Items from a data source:
┄┄┄┄┄┄┄┄┄┄┄┄┄┄┄┄┄┄┄┄

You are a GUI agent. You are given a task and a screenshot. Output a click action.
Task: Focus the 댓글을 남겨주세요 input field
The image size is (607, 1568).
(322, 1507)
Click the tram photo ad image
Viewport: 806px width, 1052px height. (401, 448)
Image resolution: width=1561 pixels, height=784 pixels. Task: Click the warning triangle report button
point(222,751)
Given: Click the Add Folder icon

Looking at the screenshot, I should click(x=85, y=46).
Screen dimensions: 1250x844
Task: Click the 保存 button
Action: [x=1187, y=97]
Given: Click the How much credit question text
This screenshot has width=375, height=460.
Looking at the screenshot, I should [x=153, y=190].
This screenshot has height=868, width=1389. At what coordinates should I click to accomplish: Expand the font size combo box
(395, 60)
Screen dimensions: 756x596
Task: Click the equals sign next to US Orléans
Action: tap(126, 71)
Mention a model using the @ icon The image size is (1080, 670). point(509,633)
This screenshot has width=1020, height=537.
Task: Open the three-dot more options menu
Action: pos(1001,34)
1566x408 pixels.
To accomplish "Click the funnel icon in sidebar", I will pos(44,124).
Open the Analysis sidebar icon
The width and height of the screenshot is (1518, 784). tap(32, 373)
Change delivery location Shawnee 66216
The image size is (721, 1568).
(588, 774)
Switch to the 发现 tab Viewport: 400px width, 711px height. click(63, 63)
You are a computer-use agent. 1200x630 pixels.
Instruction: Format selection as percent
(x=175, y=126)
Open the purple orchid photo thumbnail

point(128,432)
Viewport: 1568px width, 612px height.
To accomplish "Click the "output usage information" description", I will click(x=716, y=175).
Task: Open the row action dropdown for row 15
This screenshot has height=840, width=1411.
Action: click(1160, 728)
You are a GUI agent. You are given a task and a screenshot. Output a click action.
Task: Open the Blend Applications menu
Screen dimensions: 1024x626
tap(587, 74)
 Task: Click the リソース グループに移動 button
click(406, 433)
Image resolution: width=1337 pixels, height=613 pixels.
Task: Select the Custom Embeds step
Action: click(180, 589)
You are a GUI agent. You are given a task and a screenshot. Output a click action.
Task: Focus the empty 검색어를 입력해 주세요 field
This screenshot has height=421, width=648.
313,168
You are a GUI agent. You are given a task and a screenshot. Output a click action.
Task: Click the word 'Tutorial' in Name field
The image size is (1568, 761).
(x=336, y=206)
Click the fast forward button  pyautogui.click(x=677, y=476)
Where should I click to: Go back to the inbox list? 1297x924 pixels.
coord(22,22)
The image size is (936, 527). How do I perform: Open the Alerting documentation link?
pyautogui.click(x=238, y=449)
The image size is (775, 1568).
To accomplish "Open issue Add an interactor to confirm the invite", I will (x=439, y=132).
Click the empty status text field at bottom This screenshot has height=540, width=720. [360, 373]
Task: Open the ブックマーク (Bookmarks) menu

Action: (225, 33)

┄┄┄┄┄┄┄┄┄┄┄┄┄┄┄┄┄┄┄┄

◆ **WHAT NEEDS TO BE DONE**
Among the lines above, which contain the word "will"? Copy every one.

◆ **TASK OUTPUT**
To accomplish "Click the funnel icon in sidebar", I will pos(44,124).
To accomplish "Click the "output usage information" description", I will click(x=716, y=175).
To accomplish "Open issue Add an interactor to confirm the invite", I will (x=439, y=132).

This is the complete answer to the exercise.